» **SUPPLIED TEXT**:
[BEGIN]
12 2017
Exclusionary Acts: The Un-Making of Black German Agency in Transnational Black (German) Studies 3/3
This is the third and last part of a longer conversation between Nicola Lauré al-Samarai and Peggy Piesche. By discussing Black Studies in Germany and the US, the consumption of Blackness and the reproduction of exclusionary settings, they aim at opening up a critical transnational debate on forging strategies to create im-pertinent epistemologies and inter/personal politics of doing, both inside and beyond academia. The first and the second parts were published over the last weeks on transversal.at.
WHERE THERE IS A VOID, THERE IS SPACE: NEGOTIATING CONTESTED BLACK TERRAINS
Thenjiwe Niki Nkosi, In Plain Sight (After the Tripode), 2013 (oil on canvas)
[END]
» **RAW DATA**:
[BEGIN]
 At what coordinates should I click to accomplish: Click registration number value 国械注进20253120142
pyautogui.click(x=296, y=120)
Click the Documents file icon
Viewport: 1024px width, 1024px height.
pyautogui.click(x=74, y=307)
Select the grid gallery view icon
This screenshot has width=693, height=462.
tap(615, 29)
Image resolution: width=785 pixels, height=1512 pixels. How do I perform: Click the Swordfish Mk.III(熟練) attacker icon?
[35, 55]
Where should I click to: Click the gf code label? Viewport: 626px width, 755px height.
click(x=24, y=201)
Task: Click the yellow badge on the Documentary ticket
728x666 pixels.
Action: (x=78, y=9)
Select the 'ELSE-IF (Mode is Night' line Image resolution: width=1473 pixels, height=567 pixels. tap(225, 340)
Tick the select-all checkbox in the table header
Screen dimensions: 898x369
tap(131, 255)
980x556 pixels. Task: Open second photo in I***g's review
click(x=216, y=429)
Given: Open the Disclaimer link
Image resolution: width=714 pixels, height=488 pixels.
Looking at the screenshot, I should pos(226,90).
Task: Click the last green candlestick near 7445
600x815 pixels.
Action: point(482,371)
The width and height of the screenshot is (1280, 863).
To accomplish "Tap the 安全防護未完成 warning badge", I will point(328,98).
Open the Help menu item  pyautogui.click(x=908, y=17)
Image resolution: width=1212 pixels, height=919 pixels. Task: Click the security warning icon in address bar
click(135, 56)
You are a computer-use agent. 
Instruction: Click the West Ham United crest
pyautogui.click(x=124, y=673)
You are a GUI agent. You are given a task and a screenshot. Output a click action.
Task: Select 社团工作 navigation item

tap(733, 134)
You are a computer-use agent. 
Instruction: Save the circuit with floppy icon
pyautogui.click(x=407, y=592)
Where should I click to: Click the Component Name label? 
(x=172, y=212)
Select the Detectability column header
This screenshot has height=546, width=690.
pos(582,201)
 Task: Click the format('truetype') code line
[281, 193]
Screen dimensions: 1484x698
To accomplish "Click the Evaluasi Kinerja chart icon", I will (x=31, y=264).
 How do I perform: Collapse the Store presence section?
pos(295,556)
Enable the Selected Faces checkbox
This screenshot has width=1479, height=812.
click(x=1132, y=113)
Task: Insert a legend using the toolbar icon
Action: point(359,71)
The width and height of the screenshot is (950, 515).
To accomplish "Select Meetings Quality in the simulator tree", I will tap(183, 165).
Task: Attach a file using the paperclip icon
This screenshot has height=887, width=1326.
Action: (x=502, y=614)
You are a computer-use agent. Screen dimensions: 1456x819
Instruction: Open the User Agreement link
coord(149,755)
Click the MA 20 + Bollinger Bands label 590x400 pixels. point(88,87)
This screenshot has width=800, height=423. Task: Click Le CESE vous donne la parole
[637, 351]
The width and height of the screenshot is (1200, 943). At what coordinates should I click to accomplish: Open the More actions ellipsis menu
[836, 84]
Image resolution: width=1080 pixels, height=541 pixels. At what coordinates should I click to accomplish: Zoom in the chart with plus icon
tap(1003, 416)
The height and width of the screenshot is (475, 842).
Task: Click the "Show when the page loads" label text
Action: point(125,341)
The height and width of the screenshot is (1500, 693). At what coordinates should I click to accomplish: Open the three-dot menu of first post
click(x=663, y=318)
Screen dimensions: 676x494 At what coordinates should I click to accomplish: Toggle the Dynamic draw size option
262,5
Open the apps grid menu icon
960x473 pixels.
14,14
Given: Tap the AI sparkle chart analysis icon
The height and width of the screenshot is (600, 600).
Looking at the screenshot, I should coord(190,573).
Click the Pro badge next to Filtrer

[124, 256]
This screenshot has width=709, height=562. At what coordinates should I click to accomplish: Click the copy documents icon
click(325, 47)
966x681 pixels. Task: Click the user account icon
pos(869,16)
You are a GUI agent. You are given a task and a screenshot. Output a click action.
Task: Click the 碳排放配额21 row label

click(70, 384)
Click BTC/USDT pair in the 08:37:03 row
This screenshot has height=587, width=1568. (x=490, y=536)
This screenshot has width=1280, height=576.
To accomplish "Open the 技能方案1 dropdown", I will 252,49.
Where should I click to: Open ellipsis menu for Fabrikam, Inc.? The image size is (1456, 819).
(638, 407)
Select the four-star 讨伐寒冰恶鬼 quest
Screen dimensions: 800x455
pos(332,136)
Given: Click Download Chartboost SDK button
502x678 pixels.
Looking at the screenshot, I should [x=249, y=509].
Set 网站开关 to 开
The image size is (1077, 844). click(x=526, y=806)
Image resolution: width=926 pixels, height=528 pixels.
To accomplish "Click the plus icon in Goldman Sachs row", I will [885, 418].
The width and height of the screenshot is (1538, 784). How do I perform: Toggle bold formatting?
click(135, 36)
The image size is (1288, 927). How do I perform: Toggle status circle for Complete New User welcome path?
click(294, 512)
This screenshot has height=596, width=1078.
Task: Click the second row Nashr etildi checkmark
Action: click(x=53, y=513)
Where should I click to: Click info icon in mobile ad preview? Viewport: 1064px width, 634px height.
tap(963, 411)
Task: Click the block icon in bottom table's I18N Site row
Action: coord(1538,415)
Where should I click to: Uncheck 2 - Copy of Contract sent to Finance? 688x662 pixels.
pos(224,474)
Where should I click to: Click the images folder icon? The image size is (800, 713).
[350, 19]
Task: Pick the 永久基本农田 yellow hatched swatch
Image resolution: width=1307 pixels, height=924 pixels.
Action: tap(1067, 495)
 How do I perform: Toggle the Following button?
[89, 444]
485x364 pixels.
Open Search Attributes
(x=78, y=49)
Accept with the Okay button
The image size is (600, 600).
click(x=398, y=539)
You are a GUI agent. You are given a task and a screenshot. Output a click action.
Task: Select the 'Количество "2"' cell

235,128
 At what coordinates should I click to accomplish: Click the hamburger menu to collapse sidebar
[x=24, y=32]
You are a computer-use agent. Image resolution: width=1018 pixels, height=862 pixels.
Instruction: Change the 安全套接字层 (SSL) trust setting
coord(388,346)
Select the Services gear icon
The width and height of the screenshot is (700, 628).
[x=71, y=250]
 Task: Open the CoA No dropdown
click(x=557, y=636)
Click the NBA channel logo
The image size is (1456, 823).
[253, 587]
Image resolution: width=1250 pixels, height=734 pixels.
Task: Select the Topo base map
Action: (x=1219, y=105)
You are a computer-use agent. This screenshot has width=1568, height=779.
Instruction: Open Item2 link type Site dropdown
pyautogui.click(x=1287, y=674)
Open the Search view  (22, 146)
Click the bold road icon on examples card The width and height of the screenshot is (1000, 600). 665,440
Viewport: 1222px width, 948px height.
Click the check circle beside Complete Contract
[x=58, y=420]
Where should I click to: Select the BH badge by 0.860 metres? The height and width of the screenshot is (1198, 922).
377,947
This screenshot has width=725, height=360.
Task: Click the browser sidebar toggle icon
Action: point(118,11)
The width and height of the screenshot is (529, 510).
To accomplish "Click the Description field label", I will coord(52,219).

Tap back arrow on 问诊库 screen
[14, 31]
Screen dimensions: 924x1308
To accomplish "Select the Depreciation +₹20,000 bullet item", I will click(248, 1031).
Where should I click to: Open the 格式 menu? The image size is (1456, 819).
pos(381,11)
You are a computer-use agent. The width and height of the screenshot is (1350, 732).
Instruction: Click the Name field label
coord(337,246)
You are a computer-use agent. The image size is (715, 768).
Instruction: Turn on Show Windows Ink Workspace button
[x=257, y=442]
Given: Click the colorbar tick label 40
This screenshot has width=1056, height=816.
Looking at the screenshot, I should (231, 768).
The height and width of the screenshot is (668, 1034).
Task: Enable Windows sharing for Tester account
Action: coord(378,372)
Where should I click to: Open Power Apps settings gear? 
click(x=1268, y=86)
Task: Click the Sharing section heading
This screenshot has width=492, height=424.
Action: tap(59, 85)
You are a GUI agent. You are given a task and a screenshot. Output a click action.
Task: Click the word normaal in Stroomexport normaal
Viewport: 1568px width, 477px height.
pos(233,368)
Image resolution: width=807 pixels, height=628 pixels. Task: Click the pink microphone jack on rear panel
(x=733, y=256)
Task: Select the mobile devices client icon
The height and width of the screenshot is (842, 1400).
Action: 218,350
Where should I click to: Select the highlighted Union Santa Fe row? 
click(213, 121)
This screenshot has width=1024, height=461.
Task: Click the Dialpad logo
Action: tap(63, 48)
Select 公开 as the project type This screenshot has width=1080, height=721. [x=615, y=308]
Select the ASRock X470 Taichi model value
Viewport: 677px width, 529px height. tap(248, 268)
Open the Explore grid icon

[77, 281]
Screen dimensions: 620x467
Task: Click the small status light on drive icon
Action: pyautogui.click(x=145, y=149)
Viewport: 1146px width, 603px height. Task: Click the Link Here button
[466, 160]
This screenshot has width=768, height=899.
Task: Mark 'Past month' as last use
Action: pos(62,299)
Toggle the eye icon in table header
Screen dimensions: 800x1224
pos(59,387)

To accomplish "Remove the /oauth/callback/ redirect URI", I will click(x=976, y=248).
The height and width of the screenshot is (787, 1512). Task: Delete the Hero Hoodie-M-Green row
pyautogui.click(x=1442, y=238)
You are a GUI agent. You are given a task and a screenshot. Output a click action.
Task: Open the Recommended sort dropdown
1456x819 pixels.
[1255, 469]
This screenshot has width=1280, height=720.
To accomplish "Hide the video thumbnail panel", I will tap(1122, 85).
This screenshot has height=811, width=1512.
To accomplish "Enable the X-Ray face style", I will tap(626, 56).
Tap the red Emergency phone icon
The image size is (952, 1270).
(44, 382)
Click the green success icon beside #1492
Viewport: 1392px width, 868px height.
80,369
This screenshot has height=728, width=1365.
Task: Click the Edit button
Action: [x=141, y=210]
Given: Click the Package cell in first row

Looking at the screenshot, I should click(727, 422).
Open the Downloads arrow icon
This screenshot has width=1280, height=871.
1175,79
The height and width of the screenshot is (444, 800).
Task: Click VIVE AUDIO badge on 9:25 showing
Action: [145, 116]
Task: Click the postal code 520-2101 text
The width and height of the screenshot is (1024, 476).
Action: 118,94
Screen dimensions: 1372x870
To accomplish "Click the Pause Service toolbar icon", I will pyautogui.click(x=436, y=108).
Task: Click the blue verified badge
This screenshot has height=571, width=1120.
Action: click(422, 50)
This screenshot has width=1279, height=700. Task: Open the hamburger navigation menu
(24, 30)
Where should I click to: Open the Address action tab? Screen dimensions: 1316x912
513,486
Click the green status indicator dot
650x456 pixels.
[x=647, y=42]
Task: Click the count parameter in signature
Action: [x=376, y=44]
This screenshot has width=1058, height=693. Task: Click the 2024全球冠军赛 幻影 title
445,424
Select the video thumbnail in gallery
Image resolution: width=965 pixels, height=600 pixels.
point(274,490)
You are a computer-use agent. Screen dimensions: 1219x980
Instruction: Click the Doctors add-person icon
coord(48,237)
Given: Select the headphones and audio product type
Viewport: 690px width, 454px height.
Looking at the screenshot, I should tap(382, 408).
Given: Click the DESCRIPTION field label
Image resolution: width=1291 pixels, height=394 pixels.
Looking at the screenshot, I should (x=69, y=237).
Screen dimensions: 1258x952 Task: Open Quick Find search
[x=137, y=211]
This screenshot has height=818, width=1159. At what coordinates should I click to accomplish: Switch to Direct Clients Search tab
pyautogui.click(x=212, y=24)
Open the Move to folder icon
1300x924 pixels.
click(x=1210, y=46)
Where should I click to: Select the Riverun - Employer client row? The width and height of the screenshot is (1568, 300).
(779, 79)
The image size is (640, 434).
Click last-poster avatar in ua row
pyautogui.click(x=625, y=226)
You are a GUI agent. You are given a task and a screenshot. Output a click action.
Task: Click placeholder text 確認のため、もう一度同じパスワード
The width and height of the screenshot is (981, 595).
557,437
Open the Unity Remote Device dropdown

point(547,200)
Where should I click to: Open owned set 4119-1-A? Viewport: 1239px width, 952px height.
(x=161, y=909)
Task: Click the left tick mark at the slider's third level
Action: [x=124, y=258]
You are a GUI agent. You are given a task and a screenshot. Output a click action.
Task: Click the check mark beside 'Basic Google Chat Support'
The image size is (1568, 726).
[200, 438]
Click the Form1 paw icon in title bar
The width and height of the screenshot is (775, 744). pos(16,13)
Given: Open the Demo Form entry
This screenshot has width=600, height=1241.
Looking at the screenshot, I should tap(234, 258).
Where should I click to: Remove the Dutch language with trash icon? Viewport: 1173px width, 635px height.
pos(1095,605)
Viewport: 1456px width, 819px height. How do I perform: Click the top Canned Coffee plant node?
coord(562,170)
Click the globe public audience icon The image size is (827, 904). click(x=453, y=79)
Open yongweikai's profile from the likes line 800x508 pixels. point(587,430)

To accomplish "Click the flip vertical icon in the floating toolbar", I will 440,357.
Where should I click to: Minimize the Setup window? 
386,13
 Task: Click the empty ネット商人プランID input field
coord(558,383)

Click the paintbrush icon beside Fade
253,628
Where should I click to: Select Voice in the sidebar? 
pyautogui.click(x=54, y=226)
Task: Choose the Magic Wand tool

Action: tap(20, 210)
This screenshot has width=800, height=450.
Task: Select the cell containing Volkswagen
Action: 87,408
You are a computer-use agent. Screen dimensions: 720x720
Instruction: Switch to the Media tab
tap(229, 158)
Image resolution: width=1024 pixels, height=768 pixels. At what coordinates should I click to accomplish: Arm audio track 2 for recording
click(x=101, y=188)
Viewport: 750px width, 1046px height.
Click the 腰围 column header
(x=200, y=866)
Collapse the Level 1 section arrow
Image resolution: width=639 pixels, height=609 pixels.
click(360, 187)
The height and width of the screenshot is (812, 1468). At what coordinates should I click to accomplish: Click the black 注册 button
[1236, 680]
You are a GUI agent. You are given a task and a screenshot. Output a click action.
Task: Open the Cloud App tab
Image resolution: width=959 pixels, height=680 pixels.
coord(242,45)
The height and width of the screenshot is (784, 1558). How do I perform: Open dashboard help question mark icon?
[END]
» **GIVEN PROBLEM 1**: In the Black German Studies text, which two people take part in the conversation?
» **GIVEN PROBLEM 2**: Reproduce the Black German Studies text word for word, starting at "WHERE THERE IS" and ending at "(oil on canvas)".
Answer using only the Black German Studies text, not the material.

» **RESPONSE 1**: Nicola Lauré al-Samarai and Peggy Piesche.

» **RESPONSE 2**:
WHERE THERE IS A VOID, THERE IS SPACE: NEGOTIATING CONTESTED BLACK TERRAINS
Thenjiwe Niki Nkosi, In Plain Sight (After the Tripode), 2013 (oil on canvas)